It’s amazing to me how the truth of the Scriptures continually ‘open’ with each passing year of one’s pilgrimage in this life.  Once again today, I ‘heard’ a new ‘reality’ of God’s Kingdom while reading the Gospel.  Jesus shares another parable of the Kingdom of heaven with us: “The Kingdom of heaven may be likened to a king who gave a wedding feast for his son.”

A key element of the Kingdom involves invitation.  God continually invites us into a loving relationship, a life-giving union with himself.  This is another way of saying that God desires this union with every human person.  I also like the element of the ‘wedding feast’ in today’s Kingdom parable.  Indeed, our union with God draws us into the banquet of life – a banquet that alone suffices to truly fulfill the deepest longings of the human person – a banquet that satisfies like no other worldly pursuit.

The new insight gained with today’s Kingdom parable has to do with the reality of ‘resistance’ that is a part of embracing and expanding God’s Kingdom.  Notice how those invited to the ‘banquet’ refuse the invitation.  Some ignored the invitation while others even use violence against the ‘messengers’ to the point of killing some of them.

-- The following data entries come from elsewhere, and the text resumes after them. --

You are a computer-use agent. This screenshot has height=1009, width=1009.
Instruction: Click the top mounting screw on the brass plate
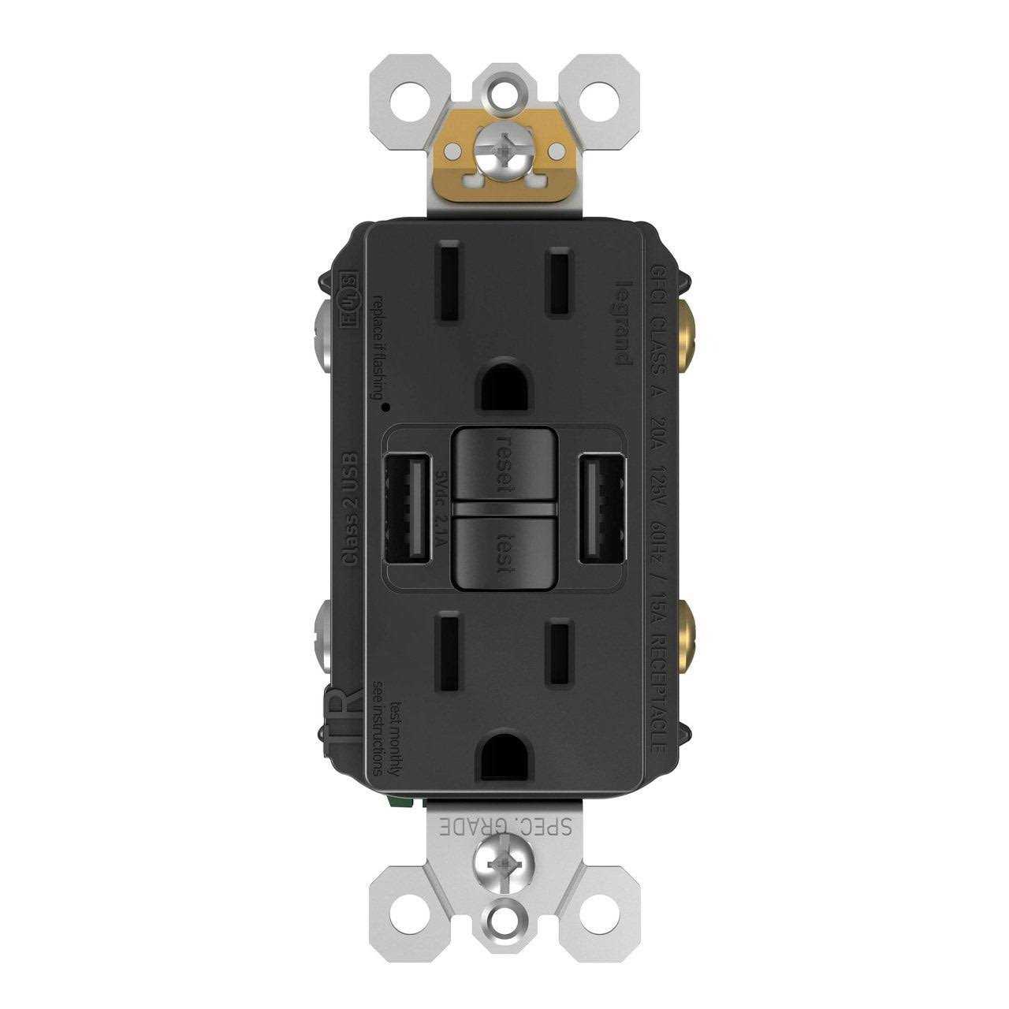coord(504,155)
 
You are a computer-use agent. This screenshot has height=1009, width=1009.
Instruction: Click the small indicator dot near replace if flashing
coord(385,407)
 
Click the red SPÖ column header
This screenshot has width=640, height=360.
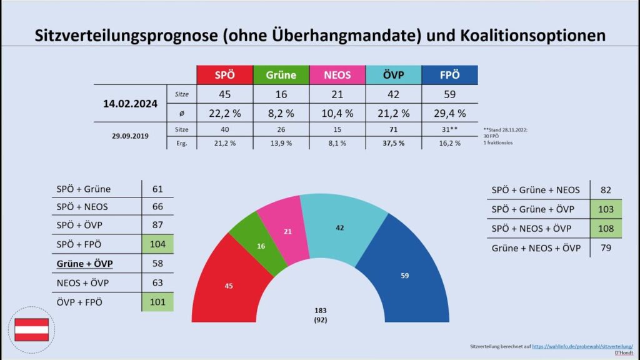(x=224, y=75)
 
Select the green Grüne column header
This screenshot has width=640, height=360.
(x=281, y=75)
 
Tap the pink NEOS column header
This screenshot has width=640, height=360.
(x=338, y=75)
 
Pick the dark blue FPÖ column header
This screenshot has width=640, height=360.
(x=450, y=75)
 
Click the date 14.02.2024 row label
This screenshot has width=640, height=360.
(x=131, y=104)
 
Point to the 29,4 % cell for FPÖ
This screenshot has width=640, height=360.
(x=450, y=113)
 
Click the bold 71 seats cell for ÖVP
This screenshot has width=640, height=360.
(x=394, y=129)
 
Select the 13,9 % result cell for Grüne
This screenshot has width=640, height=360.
(x=281, y=143)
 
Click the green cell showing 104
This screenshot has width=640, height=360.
(x=158, y=245)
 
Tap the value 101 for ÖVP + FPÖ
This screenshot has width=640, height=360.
(x=158, y=302)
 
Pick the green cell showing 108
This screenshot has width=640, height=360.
(x=606, y=229)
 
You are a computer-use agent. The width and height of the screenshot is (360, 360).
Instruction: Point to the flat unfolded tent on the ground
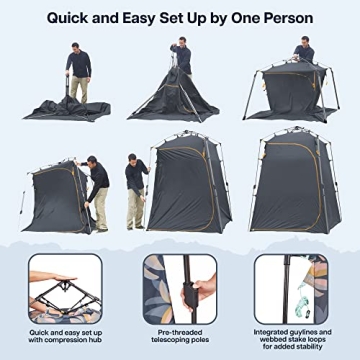pos(75,105)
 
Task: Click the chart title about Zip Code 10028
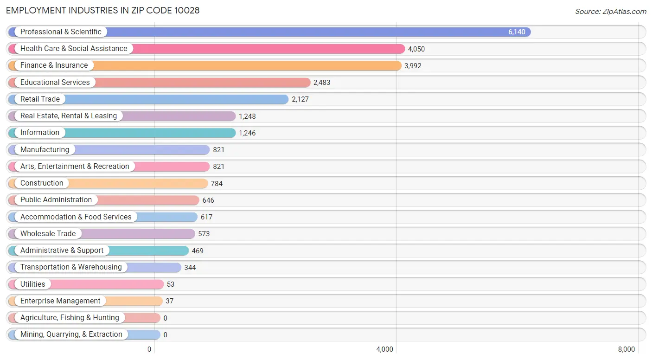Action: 103,10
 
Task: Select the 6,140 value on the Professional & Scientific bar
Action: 517,32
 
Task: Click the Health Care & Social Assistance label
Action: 74,49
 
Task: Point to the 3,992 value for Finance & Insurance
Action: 413,66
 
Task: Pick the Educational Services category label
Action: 55,83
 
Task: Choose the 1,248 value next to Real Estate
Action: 247,116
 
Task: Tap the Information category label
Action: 40,133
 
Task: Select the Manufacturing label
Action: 45,150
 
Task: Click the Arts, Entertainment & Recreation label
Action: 75,167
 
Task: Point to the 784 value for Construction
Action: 217,184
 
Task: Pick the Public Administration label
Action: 56,200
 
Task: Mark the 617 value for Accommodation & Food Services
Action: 206,217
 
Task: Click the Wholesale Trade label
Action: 48,234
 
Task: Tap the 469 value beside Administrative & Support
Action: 198,251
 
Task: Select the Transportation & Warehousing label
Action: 71,267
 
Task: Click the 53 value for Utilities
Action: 171,284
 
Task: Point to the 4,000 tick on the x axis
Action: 384,349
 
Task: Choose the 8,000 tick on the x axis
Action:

How often do we allow ourselves to think: “It should not be so difficult to lead a holy life.  Why is it so hard for me to be faithful to God? to love God?”  Today’s parable of the Kingdom indicates that resistance is something inherent in both the individual person’s efforts to respond to God’s invitation to a communion of love and in the world’s openness to the advance of God’s Kingdom.

This inherent ‘resistance’ is simply our participation in the ‘fallen nature’ of our human condition.  We want to think that ‘love should be easy,’ when in reality, it requires regular perseverance, personal sacrifice, fierce fidelity.  Jesus Christ is the model of such love and fidelity, and his love reveals also the painful reality of the struggle true love entails.

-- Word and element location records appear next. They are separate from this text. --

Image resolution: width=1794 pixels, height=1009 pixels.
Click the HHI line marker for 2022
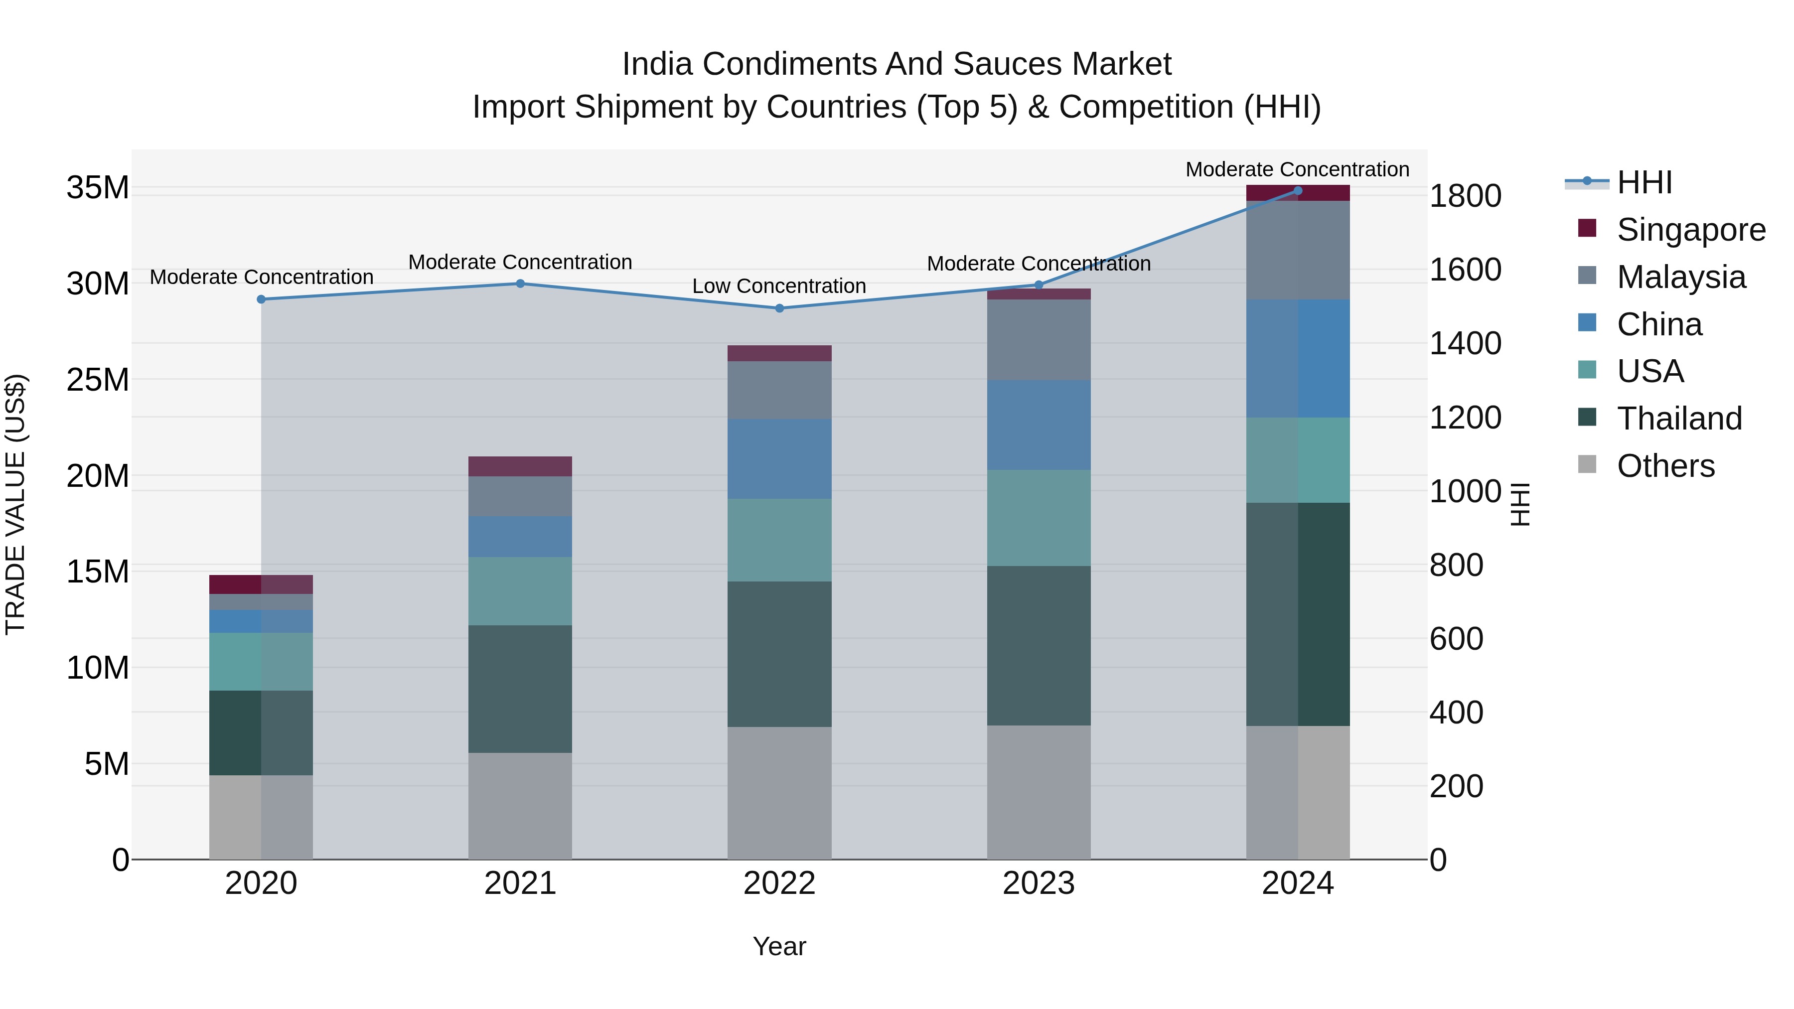point(779,308)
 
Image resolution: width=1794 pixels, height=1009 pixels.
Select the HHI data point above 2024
point(1298,191)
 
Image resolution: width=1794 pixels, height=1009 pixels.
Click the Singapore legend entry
point(1690,230)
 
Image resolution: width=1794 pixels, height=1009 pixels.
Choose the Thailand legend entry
point(1679,419)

So, let us be renewed this day by God’s Word and the Banquet of the Eucharist.  Let our own discipleship be ‘braced’ with the reality of resistance, and forged with the greater reality of love.

For God has sprinkled us with clean water, cleansed us of our impurities; He has given us a new heart and a new spirit, that we may live by his statutes.  He has claimed us as His children, that He may be our God. (Ezekiel 36:23-28)

In other words, God gives us all we need to overcome our resistance to His love.  He has given us His Son and the fullness of His Spirit.